We recommend conda to manage the computing environment. Here, the model training and prediction is based on Python and PyTorch. The calculation of CAI and MFE is based on EMBOSS v6.6.0 (Olson, 2002) and ViennaRNA v2.6.4 (Lorenz et al., 2011). The environment has been test on Ubuntu environment. As for MacOS, the EMBOSS and ViennaRNA can't be installed directly.

Here are dependencies:

conda create -n codonbert_env python=3.10 -y 
conda activate codonbert_env
conda install bioconda::emboss   # not for macos-arm64
pip install torch --index-url https://download.pytorch.org/whl/cu118   # the users should check the version of pytorch
pip install ViennaRNA==2.6.4 biopython==1.81 einops==0.6.0 numpy==1.26.4 pandas==2.2.0 scikit-learn==1.2.1 tensorboardx==2.6 tqdm==4.65.0

If using conda, users can run the line commands below:

conda env create -f codonbert_env.yaml -n codonbert_env
conda activate codonbert_env

Download the source code:

git clone https://github.com/FPPGroup/CodonBERT.git
cd CodonBERT

Usage

The code in this repository can be used for model training, prediction.

Codon Optimization

For predict.py, the user only needs to ensure the paths of the *.pt file (model weights), the protein sequence file, and the output mRNA file.

python predict.py -m $path_to_MODEL_WEIGHTS -i $path_to_Amino_Acid_FASTA -o $path_to_output

The weights of four trained models were stored in models/kidney_1_1_CodonBert_model_20230726_320_model_param.pt. Users can test the code by the following commands:

## test commmand line
python predict.py -m models/kidney_1_1_CodonBert_model_20230726_320_model_param.pt -f data/example_data/test_example.fasta -o data/example_data/optimized.fasta

Moreover, we've already integrated the CAI and MFE calculation in our repository. Users can assess the numeric metrics of optimized codon sequences.

python scripts/get_metrics.py -f data/example_data/optimized.fasta -o data/example_data/optimized_metrics.csv

For developers

CodonBERT is supposed to be trained easily and flexibly. Thus, developers only need to foucs on data collection. Developers can use and revise train.py to retrain a codon optimization model. Detailed architecture is stroed at scripts/codon_bert_pytorch.py. And the usual hyperparameters can be modified in train.py. Users can contact us directly for further help.
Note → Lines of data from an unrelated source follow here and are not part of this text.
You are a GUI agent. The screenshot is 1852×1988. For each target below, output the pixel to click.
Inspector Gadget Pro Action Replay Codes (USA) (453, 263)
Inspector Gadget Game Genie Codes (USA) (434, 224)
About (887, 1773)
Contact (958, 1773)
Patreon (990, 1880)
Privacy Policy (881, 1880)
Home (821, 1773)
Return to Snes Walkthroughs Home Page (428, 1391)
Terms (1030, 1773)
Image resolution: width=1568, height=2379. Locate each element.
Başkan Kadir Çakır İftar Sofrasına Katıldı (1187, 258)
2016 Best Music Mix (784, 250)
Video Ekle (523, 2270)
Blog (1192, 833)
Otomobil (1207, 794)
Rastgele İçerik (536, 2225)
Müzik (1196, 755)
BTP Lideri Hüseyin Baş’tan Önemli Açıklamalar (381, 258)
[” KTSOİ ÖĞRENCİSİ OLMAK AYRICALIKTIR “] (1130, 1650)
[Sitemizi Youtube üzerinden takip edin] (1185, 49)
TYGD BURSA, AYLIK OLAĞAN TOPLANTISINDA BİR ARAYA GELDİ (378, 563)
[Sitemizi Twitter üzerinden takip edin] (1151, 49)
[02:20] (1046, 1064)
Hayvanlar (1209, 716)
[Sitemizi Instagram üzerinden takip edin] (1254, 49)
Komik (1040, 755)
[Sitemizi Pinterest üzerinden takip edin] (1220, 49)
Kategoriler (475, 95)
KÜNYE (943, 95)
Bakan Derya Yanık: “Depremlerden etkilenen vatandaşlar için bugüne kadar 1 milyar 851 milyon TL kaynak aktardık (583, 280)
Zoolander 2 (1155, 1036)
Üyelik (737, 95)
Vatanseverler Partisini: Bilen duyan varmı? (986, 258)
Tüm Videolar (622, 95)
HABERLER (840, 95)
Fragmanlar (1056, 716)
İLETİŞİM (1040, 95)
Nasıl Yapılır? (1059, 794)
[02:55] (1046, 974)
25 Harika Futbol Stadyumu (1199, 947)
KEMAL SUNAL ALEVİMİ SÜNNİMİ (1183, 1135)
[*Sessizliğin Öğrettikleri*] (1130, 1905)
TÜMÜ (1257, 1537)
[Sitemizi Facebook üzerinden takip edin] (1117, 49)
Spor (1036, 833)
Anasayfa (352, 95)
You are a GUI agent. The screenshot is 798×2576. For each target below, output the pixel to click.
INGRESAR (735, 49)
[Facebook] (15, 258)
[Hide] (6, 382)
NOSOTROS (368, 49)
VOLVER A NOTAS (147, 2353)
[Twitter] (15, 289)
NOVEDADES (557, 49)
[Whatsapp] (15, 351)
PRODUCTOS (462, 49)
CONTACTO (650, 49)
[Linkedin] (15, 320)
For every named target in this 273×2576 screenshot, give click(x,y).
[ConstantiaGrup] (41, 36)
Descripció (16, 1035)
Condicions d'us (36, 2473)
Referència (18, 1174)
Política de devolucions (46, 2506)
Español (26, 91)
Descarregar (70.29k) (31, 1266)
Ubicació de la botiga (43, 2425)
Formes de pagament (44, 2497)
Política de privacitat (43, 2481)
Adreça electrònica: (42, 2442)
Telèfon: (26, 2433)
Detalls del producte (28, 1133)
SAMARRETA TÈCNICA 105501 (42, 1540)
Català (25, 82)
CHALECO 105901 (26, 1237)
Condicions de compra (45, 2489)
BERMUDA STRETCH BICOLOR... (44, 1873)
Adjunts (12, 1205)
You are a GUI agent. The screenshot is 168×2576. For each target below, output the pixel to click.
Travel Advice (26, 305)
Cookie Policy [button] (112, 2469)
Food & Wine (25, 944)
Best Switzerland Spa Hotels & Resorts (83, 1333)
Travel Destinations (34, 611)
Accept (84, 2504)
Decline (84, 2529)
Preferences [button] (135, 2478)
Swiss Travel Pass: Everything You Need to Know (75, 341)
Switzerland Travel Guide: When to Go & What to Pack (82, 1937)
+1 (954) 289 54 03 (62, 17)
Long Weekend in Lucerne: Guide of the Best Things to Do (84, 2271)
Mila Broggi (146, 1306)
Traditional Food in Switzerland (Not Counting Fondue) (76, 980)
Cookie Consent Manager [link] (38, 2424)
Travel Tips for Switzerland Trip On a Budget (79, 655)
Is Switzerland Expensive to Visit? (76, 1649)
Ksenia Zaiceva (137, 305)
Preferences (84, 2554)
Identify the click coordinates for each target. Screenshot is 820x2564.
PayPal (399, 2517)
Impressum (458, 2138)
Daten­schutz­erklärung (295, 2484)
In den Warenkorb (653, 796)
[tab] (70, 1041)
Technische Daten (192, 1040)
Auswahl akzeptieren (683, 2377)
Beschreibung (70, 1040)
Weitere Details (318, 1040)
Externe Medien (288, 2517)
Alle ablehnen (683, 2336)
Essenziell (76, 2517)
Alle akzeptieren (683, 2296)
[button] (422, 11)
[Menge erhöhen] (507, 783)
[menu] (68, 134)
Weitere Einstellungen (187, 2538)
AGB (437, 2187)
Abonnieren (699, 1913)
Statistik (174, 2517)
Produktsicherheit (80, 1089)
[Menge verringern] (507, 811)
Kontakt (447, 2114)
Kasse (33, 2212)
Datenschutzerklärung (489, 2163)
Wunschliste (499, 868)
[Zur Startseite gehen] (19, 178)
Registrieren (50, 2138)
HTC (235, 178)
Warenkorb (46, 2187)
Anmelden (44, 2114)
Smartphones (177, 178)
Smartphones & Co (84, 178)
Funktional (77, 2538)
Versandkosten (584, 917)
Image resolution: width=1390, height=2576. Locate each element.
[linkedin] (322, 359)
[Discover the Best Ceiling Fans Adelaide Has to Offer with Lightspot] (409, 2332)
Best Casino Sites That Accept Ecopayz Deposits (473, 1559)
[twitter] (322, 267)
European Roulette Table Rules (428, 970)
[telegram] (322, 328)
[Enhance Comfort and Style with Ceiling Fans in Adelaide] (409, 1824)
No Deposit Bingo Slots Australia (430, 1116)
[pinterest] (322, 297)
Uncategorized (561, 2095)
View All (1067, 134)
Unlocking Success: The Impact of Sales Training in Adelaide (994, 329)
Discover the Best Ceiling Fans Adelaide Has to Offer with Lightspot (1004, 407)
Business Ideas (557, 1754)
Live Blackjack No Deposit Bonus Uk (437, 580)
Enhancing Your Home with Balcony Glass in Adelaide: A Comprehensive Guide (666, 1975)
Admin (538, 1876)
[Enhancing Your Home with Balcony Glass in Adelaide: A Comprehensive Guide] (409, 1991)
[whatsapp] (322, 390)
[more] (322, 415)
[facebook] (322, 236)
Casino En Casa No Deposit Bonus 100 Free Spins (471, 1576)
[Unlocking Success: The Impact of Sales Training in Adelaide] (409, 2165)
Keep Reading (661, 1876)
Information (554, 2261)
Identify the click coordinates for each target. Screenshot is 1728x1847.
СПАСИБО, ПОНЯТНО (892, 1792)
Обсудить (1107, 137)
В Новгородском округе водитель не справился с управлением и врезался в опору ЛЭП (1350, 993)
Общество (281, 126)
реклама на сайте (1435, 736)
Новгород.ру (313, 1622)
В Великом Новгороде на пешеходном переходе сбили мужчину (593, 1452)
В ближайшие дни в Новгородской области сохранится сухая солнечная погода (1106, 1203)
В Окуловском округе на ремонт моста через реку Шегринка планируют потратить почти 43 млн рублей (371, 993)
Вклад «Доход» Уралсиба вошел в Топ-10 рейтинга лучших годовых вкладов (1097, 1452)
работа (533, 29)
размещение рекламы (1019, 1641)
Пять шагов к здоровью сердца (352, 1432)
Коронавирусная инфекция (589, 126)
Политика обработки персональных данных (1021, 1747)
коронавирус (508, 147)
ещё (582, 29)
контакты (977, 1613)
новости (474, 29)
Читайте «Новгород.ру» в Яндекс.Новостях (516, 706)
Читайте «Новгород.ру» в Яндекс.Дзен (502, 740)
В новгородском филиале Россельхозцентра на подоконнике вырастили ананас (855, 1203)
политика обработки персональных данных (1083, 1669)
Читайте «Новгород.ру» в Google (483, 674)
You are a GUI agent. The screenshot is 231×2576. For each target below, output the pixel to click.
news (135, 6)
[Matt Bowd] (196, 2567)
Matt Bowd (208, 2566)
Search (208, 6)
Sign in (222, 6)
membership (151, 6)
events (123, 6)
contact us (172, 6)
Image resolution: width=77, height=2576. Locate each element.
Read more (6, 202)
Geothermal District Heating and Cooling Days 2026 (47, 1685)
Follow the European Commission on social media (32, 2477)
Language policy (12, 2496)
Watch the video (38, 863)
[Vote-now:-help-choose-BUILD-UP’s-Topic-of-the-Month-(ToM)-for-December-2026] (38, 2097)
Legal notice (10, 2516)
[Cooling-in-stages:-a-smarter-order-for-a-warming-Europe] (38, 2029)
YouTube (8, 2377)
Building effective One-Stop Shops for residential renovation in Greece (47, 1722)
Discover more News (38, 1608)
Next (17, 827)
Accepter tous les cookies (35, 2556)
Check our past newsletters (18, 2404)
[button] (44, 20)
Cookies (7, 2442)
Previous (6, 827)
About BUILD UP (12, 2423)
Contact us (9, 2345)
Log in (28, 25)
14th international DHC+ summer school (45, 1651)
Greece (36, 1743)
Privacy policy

python train.py -t $path_trainset_fasta -v $path_validset_fasta -o $path_to_save_model_weights

Data processing in our paper

  1. tissue and TPM were screened

    • Select a codon sequence in the script for a specific organization and the condition (TPM>5) that the TPM value meets
  2. Length distribution statistics are performed and sequence filtering is performed according to length

    • Based on the results of 01, codon sequences ranging in length from 200 to 2000 are screened
  3. MFE and CAI indexes of codon sequences were calculated and counted

    • MFE and CAI calculations are saved into csv and scatter plots are drawn:

      • Based on the results of 02 and the path of the environment, the CAI and MFE of the sequence are calculated and stored as a csv

      • Scatterplot is drawn according to CAI and MFE values and stored in pdf format

    • Load the csv saved in the previous step and draw the edge histogram:

      • According to the results of 3.1, histograms are drawn in CAI and MFE directions, and the scatterplot together form the edge histogram
  4. According to the calculation and statistical results of MFE and CAI indicators, the selection was carried out

    • Based on the results of 03, the script selects codon sequences with CAI and MFE values that meet the conditions (CAI>0.7, MFE<-200)
  5. The idea of JCAT was used to optimize the mRNA of the data set obtained in the previous step

    • According to the results of 04, the codon sequence is converted to the amino acid sequence

    • The amino acid sequence was optimized using Jcat method

  6. The MFE and CAI statistics and screening of JCAT optimization results were carried out (To run the script: 03~04)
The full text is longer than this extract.